Endeavor One co-founder Tom Doyle quit his job at Bungie in April after 12 years.
Endeavor One co-founder Tom Doyle quit his job at Bungie in April after 12 years.

After 12 years designing warthogs and battle rifles for Bungie’s Halo series, former art lead Tom Doyle quit his job last April to join what he calls the “VR circus.”

Doyle, and several other Bungie, Sony and Valve employees, have big ambitions for their little startup, called Endeavor One. They say they want to help shape the burgeoning industry and bring to virtual reality some of what worked so well in Halo.

First up: Creating a sense of motion “and have that feel awesome.”

Screenshot of the New York level in Endeavor One's VR game Jump.
Screenshot of the New York level in Endeavor One’s VR game Jump.

The seven-person company is self-funded, “so thank goodness Master Chief was good to us,” Doyle joked.

He remembers the moment he first started believing in VR. He was invited to test the new Vive headset that Bellevue-based Valve is building with HTC. The demo showed him floating on a cube above a massive pit. Doyle walked to the edge, looked down and felt his heart sink as he jumped off.

“I knew then I wanted to keep walking off the cube,” Doyle said. “For a game developer, VR is like a new form of canvas or paint.”

Endeavor started as a side project, as Doyle and a group of friends started playing around with VR development on Sundays.

Eventually they realized they had built something pretty cool, and he and co-founder Sherry Floyd, a former Sony employ, decided to turn it into a company. They were joined soon after by Niles Sankey, who was a design lead for Bungie’s Halo and Destiny franchises.

“There’s all this new interest in VR — it just felt like a historic opportunity for us to make our mark and make it now,” Doyle said. “We feel like groups like ours can help VR stick.”

Endeavor’s first game, released on Valve’s Steam platform today, is called Jump — because that’s about all there is to it.

I got a chance to play Jump inside Doyle’s townhouse in Seattle’s Capitol Hill neighborhood today — also known as Endeavor’s worldwide headquarters. I affixed an Oculus Rift headset, grabbed an Xbox controller and was told “‘A’ makes you jump.”

That’s about all I needed to know.

Each level is set in one of five cities: Philadelphia, Detroit, Seattle, New York City and Tokyo. The goal is to jump from one building to the next, eventually making it to the highest point of the map. When you play in Seattle, for instance, you’re trying to make it to the top of the Space Needle.

In my efforts in Philadelphia — a city I’ve never visited — I didn’t make it very far. I fell trying to leap onto a skyscraper, barely missing the edge. It was freaky falling in this virtual environment, watching as the building passed by.  My knees nearly buckled.

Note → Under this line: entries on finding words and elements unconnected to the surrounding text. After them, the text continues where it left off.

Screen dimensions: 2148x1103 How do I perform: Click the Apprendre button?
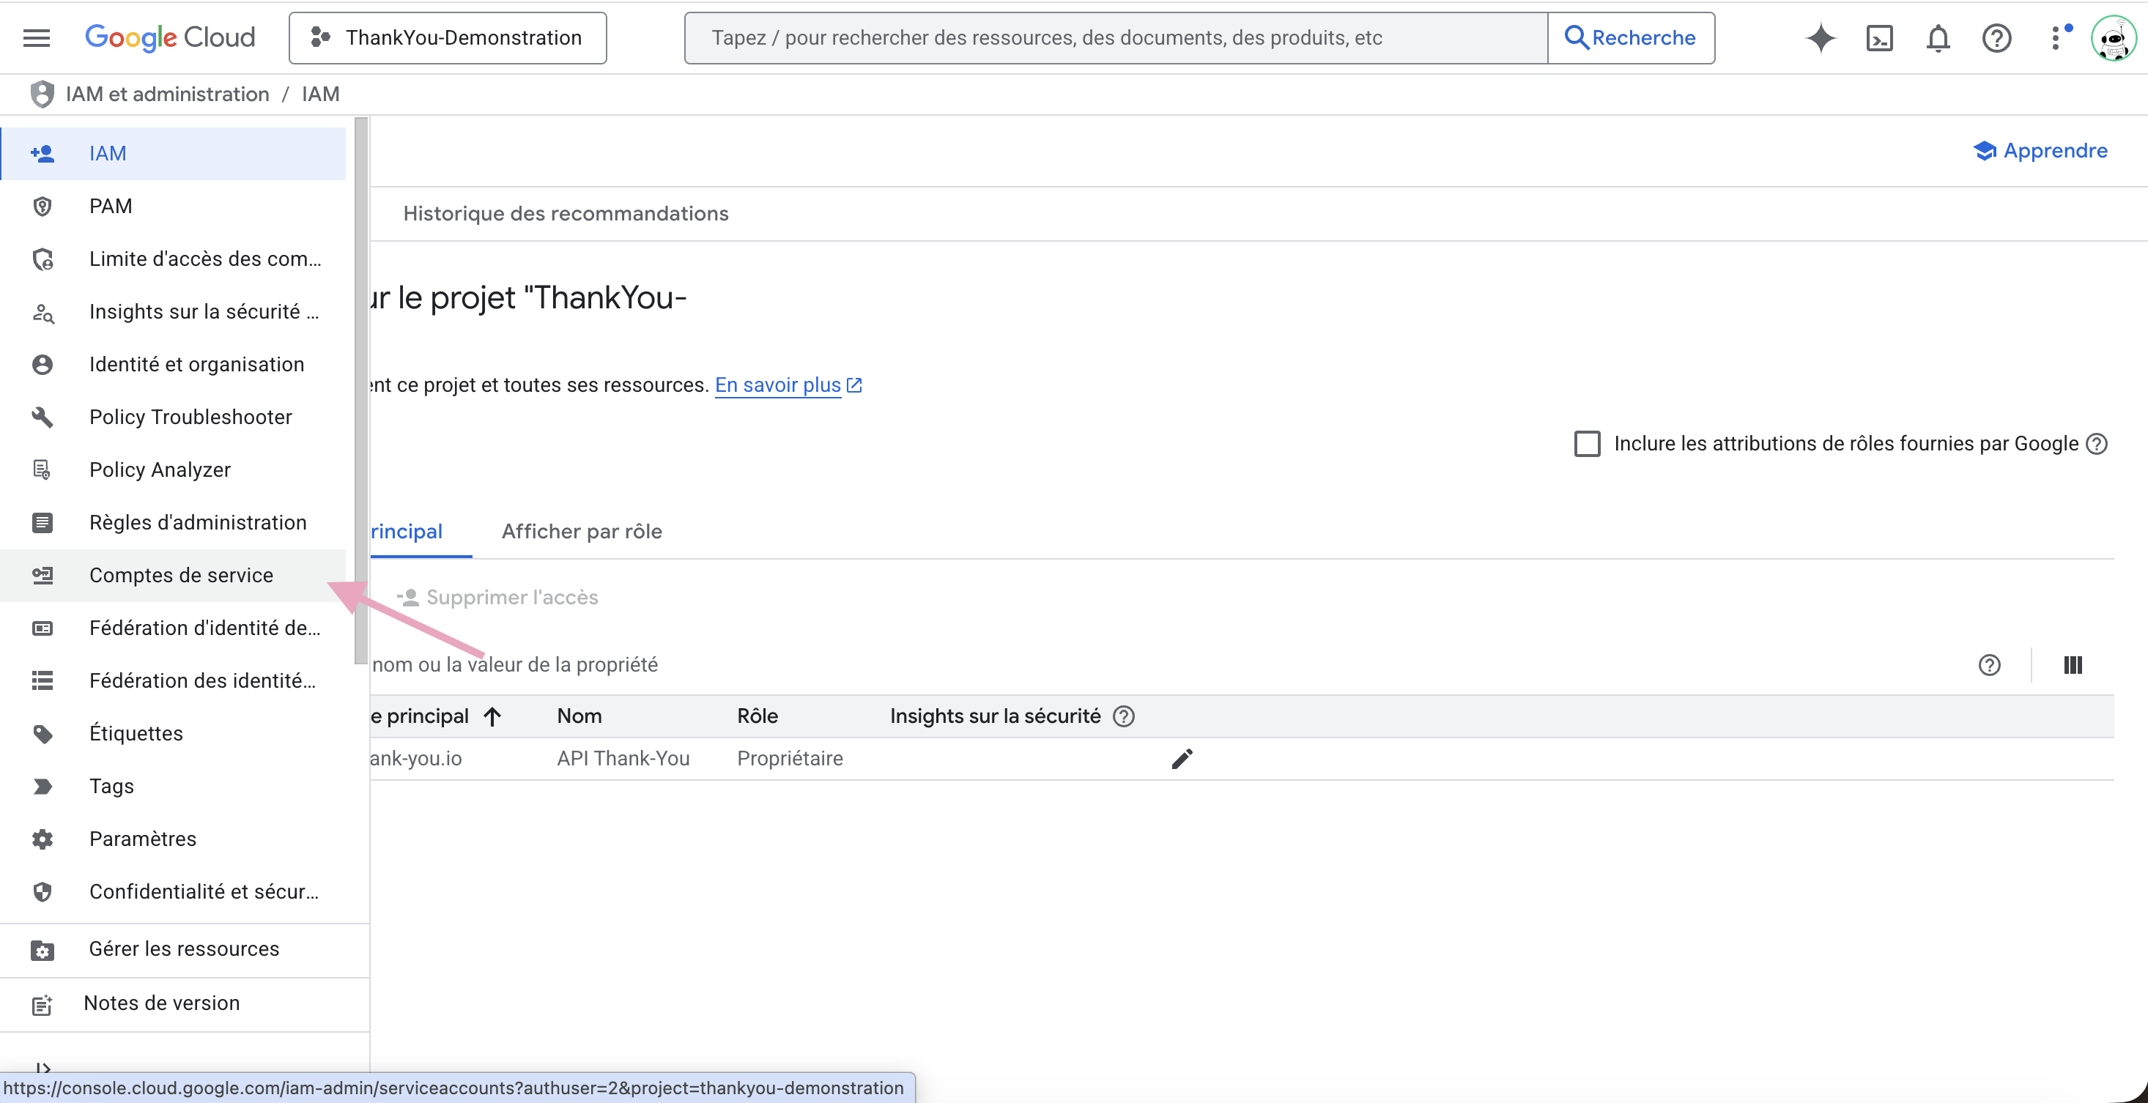point(2040,151)
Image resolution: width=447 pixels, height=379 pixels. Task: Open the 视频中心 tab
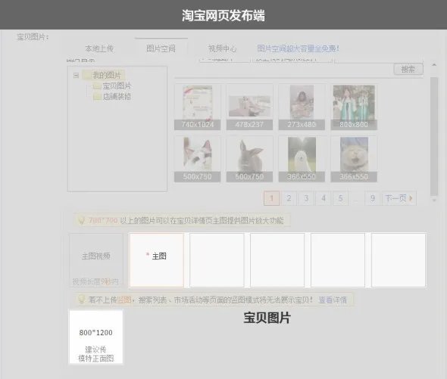tap(222, 48)
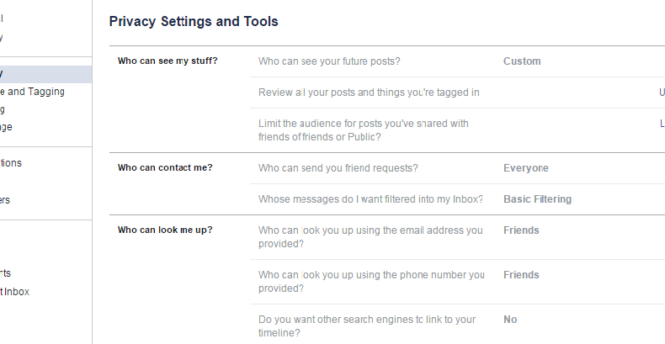Open 'Review all your posts and things you're tagged in'
The image size is (665, 344).
point(369,93)
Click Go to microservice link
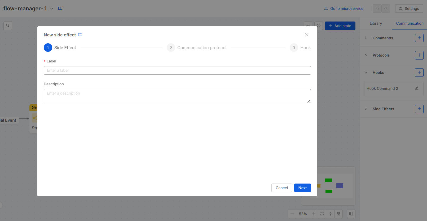The width and height of the screenshot is (427, 221). 344,9
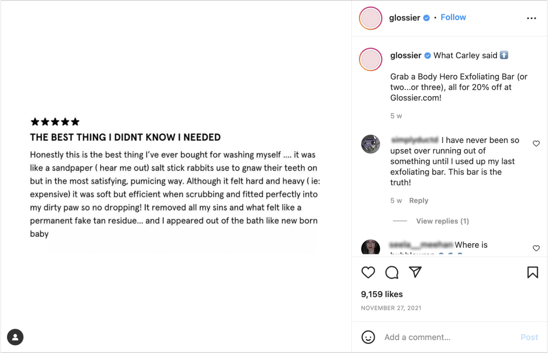Reply to simplyductd's comment
This screenshot has height=353, width=548.
(418, 200)
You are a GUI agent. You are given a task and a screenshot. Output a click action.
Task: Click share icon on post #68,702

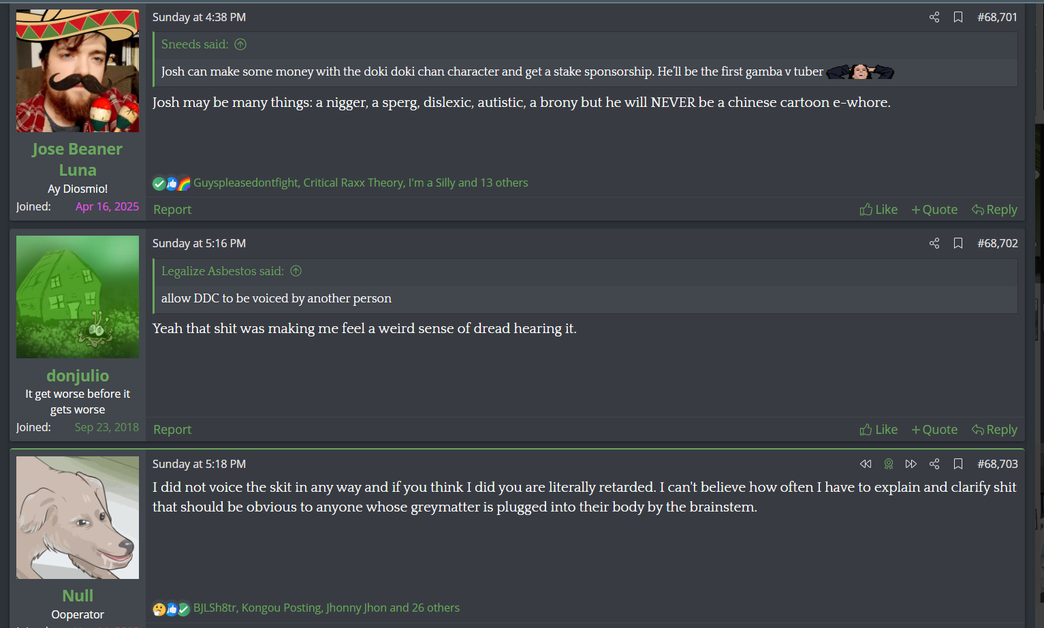[x=934, y=243]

Screenshot from Endeavor One's new virtual reality game Jump.
Screenshot from Endeavor One’s new virtual reality game Jump.

Doyle says they intentionally simplified a classic jumping game because just stepping into the VR world is already overwhelming enough for players.

The concept is so ridiculously simple that it wouldn’t work on any other platform. But in virtual reality, it taps into what Doyle calls a “power fantasy” to feel like a superhero gliding across a city skyline.

GeekWire's Jacob Demmitt tries out a virtual reality headset at Endeavor One's headquarters.
GeekWire’s Jacob Demmitt tries out a virtual reality headset at Endeavor One’s headquarters.

I felt that during my time with Jump.  For the first time since I started test driving VR apps like this, I didn’t feel like it was a demo to show off the technology. I felt like I was playing a video game — and I really wanted to win.

Jump — admittedly — isn’t the kind of game you’ll play for hours. I felt a little queasy by the time I took the headset off and there isn’t much to do in the form of leveling up or game progression.

But Doyle said that wasn’t the point. Right now, he’s focusing on solving small VR problems and delivering fun app-style games.

Jump costs $9.99 and will be available for Oculus, Samsung GearVR and HTC’s Vive.

Doyle also gave me a quick preview of Endeavor’s next game — a multiplayer dueling game that aims to make VR less antisocial, much like Halo did with the explosion of online play.

That game is being built for the Vive and will come out sometime before HTC and Valve release the hardware around mid-2016.